おもに人の移動としてのグローバリゼーションの経緯や諸テーマを語る。後半は、日本における移民の問題を「再考」する。奇をてらわない記述で教科書的とも言えるが、21世紀以降に更新されたグローバリーゼーション理解として、勉強になるところもあれこれと。

「労働力の再生産は、国家が果たすもっとも重要な経済的機能の一つであり、近代国家は、教育や医療を通じてその役割を担ってきました。失業者のプールとしての産業予備軍は、社会政策などを通じて、さらには福祉国家政策によって、最低限の生存を制度的に保障してきたのです。しかし、国民経済の外部における無尽蔵の労働力プールの利用可能性が開けたことによって、すなわち産業予備軍がグローバル化したことによって、国家による生命の再生産への介入は限定されることになります。

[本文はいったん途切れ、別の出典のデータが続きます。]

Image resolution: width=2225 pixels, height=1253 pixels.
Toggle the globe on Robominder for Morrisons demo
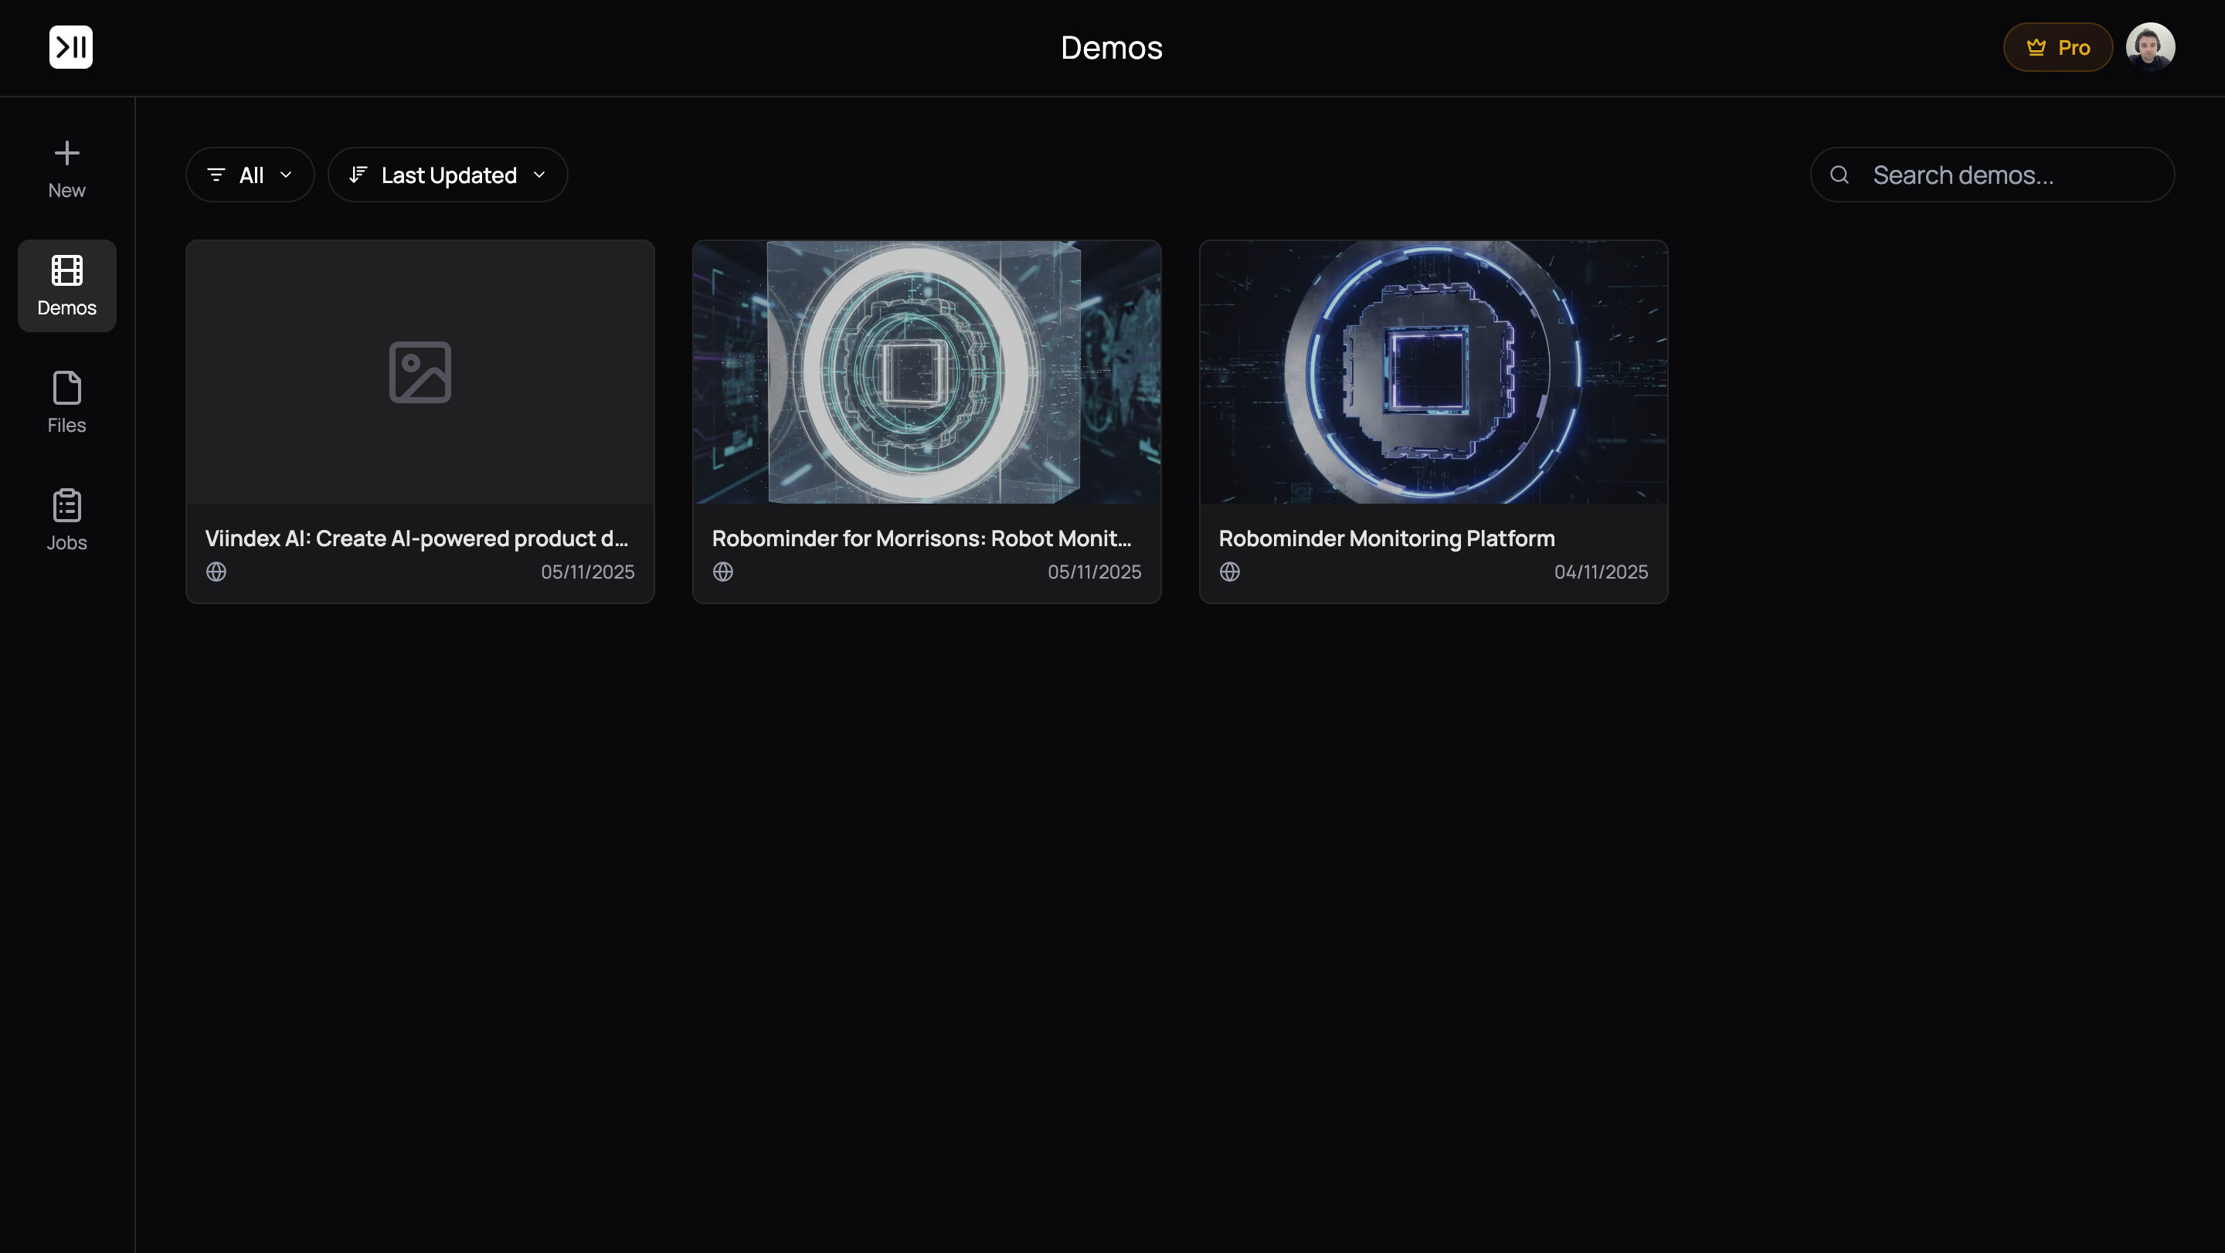click(723, 572)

これは福祉国家的な社会保障政策の後退を意味します」(123)。いや、重大。同じく・・・・・・「再生産労働に従事する女性移民の増加にもかかわらず、労働力は基本的には市場経済のなかで生産することができません。それは国家と家族というある種の共同性の集団のなかで再生産されるほかないのです。そしてその再生産を保障する制度は、近代国家においてはナショナルな領域のなかで制度化されてきたのであり、現在においてもそうです」(186)。

「総力戦体制期は国民国家と移民との関係が劇的に変化した時代であり、民間人ならびに植民地の人々が戦争へと動員され、きわめて短期間に、しかも世界的な規模で人が移動した、もう一つの移民の時代でした。植民地主義という暴力的な労働力化が、世界戦争の過程で一挙に推し進められたわけです。その意味で総力戦体制は、植民地地域を含めた未曾有の規模での世界的な原蓄過程、すなわち新規の追加的労働力供給確保だったとみることもできるでしょう(C・メイヤスー『家族制共同体の理論』、ジェームズ・C・スコット『ゾミア』)。戦後の占領期は、その原蓄過程で析出された労働力が、独立国家となった発展途上国政府ならびに占領軍の権力によって産業化へと組み込まれた時代でした。戦時に析出された労働力は、戦後に世界的規模で展開する資本のグローバルな労働力編成の前提条件を生み出す基盤となりました」(181)。